For reinforcement learning, the choice depends on the algorithm. Policy gradient methods (PPO, A2C) typically use Adam with a smaller learning rate (3e-4) and gradient clipping (max norm 0.5). DQN variants often use RMSprop with momentum or Adam, but the key is to use a separate optimizer for the target network updates. For generative adversarial networks (GANs), Adam with β1=0.5 (instead of 0.9) is common to reduce oscillation—the lower momentum helps stabilize the two-player game.

For time series and recurrent models (LSTMs, GRUs), SGD with momentum or RMSprop often works better than Adam because adaptive methods can overfit to the temporal structure. Use a learning rate of 0.01 with gradient clipping (max norm 1.0). For graph neural networks (GNNs), Adam is standard, but use weight decay (1e-4 to 1e-5) to prevent overfitting on small graphs.

A production heuristic: start with AdamW for any new task, run a short hyperparameter sweep (learning rate, weight decay), then compare with SGD+momentum on a validation set. If AdamW's validation loss is within 5% of SGD's, use AdamW for faster convergence. If SGD is significantly better, switch. For large-scale distributed training, use SGD with momentum because it's more communication-efficient (less variance in gradients) and easier to scale with techniques like LARS or LAMB.
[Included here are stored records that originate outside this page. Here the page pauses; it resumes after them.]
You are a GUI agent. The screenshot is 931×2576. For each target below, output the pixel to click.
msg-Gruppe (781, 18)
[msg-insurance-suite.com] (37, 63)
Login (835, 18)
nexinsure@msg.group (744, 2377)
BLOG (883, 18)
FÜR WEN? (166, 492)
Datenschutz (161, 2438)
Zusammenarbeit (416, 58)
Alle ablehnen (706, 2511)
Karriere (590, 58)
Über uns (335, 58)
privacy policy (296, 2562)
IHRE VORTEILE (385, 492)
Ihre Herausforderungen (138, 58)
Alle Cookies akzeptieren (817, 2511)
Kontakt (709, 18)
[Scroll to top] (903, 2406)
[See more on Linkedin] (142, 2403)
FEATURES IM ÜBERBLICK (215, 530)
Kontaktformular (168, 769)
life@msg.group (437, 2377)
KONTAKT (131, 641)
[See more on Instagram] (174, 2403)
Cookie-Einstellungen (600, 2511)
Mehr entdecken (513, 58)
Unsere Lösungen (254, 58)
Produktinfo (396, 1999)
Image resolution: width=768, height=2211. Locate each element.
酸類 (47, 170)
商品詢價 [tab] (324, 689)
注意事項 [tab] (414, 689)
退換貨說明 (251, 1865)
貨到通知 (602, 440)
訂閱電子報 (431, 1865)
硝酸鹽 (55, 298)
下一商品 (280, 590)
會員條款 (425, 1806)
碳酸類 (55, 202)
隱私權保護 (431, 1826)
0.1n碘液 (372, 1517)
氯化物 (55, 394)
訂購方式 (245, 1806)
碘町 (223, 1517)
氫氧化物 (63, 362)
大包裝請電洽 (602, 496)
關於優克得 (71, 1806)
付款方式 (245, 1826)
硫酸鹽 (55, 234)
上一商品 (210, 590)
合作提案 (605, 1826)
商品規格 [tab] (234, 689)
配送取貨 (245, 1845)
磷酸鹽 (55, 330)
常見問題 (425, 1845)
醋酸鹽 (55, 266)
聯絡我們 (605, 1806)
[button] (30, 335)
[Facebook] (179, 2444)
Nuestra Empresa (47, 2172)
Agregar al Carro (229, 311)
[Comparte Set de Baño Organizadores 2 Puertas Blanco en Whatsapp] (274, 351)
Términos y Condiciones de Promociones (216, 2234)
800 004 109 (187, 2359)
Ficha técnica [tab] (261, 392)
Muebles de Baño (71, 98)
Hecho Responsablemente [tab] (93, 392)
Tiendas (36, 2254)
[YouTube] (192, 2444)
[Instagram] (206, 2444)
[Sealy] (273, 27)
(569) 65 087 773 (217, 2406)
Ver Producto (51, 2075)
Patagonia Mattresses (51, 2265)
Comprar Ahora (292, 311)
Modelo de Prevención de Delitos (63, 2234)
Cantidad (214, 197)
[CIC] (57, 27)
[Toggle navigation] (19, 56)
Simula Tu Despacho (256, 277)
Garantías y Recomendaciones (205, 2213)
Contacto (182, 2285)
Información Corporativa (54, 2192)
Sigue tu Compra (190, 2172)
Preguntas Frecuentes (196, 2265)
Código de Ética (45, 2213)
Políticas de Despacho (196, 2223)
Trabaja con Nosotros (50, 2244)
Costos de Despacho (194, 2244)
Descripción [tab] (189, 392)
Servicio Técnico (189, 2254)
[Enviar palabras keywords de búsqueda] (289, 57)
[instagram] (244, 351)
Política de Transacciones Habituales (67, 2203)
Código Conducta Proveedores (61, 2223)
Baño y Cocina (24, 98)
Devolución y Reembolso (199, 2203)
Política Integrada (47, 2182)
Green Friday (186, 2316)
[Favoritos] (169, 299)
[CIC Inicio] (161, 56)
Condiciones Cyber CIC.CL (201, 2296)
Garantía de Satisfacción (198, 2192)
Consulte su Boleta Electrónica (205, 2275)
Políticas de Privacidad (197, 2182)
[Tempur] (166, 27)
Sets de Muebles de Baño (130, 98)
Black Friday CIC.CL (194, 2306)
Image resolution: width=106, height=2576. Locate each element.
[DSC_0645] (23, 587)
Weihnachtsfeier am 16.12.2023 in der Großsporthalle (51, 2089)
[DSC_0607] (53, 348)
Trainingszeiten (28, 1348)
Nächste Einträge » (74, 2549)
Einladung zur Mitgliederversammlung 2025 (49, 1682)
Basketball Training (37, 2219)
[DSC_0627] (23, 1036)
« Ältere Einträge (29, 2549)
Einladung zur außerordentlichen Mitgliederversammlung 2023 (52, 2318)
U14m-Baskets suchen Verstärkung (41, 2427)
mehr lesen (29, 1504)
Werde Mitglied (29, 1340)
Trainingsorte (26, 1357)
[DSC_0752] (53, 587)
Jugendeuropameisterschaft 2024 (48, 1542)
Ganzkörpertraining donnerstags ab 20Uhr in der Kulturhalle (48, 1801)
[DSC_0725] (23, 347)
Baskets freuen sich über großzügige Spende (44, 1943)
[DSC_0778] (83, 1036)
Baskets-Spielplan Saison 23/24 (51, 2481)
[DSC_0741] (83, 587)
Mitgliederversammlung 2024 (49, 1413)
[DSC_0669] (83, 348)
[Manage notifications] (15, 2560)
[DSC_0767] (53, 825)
io/thecodeforge/optimizers/optimizer_selector.pyPYTHON

import torch
import torch.nn as nn
import torch.optim as optim

def get_optimizer(model, task_type, lr=None):
    if task_type == 'vision':
        lr = lr or 0.1
        return optim.SGD(model.parameters(), lr=lr, momentum=0.9, nesterov=True)
    elif task_type == 'nlp':
        lr = lr or 1e-4
        return optim.AdamW(model.parameters(), lr=lr, betas=(0.9, 0.98), weight_decay=0.01)
    elif task_type == 'rl':
        lr = lr or 3e-4
        return optim.Adam(model.parameters(), lr=lr, betas=(0.9, 0.999))
    elif task_type == 'gan':
        lr = lr or 2e-4
        return optim.Adam(model.parameters(), lr=lr, betas=(0.5, 0.999))
    else:
        return optim.Adam(model.parameters(), lr=1e-3)

# Example usage
model = nn.Linear(10, 1)
optimizer = get_optimizer(model, 'nlp', lr=5e-5)
print(f'Optimizer: {type(optimizer).__name__}, lr={optimizer.param_groups[0]["lr"]}')

Output

Optimizer: AdamW, lr=5e-5

💡Start with AdamW, then compare with SGD

AdamW gives fast convergence and is robust to hyperparameters. If validation metrics plateau, switch to SGD with momentum for potentially better generalization.

📊 Production Insight

In production pipelines, always log the optimizer type and hyperparameters with each run. Use a learning rate finder (e.g., cyclical LR) to estimate a good starting point. For distributed training, SGD with momentum is easier to scale because it has lower gradient variance and works well with gradient compression techniques.

🎯 Key Takeaway

Match optimizer to task: SGD+momentum for vision, AdamW for NLP, Adam with β1=0.5 for GANs. Start with AdamW for new tasks, then compare with SGD. Log optimizer configs for reproducibility.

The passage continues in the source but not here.